■ What you have to do ■
Indicate how many lines in the listing below contain the word "computer". No other output is permitted.

■ Task inputs ■
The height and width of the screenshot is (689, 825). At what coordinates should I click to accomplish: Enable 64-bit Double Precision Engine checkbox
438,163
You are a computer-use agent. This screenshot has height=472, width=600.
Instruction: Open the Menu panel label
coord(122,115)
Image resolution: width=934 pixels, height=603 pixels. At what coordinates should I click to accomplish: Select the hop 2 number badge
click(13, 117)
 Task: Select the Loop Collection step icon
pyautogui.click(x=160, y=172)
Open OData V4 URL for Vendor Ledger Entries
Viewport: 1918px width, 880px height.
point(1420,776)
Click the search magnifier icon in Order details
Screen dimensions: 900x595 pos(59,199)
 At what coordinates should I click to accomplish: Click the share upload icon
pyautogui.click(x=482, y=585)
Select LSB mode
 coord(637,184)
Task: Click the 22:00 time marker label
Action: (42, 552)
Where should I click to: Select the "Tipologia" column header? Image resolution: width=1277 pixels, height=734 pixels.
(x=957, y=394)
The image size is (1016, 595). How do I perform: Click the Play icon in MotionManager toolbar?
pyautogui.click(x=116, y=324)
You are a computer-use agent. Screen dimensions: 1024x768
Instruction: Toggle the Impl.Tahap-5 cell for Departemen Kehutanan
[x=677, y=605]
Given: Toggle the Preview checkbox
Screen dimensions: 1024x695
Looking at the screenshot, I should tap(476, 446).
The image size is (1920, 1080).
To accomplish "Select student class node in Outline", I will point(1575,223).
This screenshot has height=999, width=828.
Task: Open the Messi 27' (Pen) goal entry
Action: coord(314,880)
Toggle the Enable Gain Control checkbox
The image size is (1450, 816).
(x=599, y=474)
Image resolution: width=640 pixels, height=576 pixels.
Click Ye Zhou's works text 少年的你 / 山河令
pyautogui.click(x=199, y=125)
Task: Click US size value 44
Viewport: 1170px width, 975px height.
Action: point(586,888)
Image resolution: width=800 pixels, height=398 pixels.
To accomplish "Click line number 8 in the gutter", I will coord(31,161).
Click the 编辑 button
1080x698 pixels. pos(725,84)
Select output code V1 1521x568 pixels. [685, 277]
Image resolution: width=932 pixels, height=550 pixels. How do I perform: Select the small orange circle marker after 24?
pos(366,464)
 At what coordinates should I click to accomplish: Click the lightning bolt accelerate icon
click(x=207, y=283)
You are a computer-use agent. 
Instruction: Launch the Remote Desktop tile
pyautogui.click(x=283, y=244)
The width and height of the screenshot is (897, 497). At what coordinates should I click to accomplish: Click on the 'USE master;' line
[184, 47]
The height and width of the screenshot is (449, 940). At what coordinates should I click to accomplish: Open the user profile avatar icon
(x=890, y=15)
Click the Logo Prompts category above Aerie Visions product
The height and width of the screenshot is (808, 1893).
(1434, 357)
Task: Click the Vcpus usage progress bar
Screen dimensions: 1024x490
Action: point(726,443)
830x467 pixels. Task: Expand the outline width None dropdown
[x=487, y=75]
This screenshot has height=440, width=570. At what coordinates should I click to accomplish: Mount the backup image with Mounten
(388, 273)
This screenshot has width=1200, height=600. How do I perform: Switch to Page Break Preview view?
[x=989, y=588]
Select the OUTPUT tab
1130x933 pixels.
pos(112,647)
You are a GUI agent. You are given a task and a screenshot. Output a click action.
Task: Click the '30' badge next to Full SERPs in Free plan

■ Output of the exercise ■
3